4: Man-in-the-middle attacks. These highly targeted attacks intercept a network connection and allow an attacker to hijack sessions, compromising a user's web session by stealing the session token. One example of a MitM attack is an attacker creating a fraudulent Wi-Fi access point designed to look like a legitimate public network -- i.e., a hotel or restaurant's public network. An unknowing victim would then connect to the attacker's network, giving away credentials and access in the process.
Fighting back
The breadth and (unfortunately) frequent success of these credential-focused attacks can seem intimidating. Through informed planning, training initiatives and the enforcement of cybersecurity policy, however, agencies can take action against these common threats. Simple strategies to strengthen identity and access management can go a long way to mitigating these attacks:
Enable multifactor authentication. MFA can help prevent credential compromise resulting from identity attacks, even if a user clicks a malicious link and gives away credentials. MFA prevents an attacker from being able successfully access a system by requiring a second layer of proof beyond a username and password -- factors such as a one-time passcode, soft tokens, hardware tokens or a biometric authenticator -- before allowing access.

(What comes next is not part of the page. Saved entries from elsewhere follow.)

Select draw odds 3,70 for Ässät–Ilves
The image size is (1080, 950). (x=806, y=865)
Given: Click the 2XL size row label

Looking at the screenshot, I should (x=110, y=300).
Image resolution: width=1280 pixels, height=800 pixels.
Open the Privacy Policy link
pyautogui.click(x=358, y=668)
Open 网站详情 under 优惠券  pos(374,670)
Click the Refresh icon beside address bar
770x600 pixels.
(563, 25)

Use password-less authentication. By stealing a user's password, an attacker can use it to gain access to a variety of sensitive information. Using tools like WebAuthn, agencies can require servers to authenticate users with public key cryptography rather than a password, greatly decreasing the success of phishing attacks. Since the authentication requires a private-public key pair, databases aren't useful to hackers, because the public keys aren't valuable.
Extend strong authentication to infrastructure and APIs. A 2017 Gartner report predicted that by 2022, application programming interface abuses will be the most-frequent attack vector resulting in data breaches for enterprise web applications. To build in additional protection across the entire infrastructure, agency security teams should extend authentication to servers and APIs and consider stronger policies and controls around these technologies to limit access and strengthen the overall posture of the agency.
Leverage network insights. Agencies can benefit from services with built-in intelligence capable of detecting suspicious login attempts and other abnormal activity across the network and utilizing that insight at various points in the ecosystem. This level of insight can prevent attackers from stealing user credentials while mitigating account lockout.
Defending against identity attacks starts with strengthening access controls. The shift to the cloud has allowed remote access to resources from devices outside traditional environments. With so many devices requesting access to resources, the common control point has shifted to the identity of the user.
By evaluating authorization at the individual level, agencies can use these strategies to mitigate some of the most credible threats against their ecosystems and shift their focus back to improving citizen experience through innovation and modernization.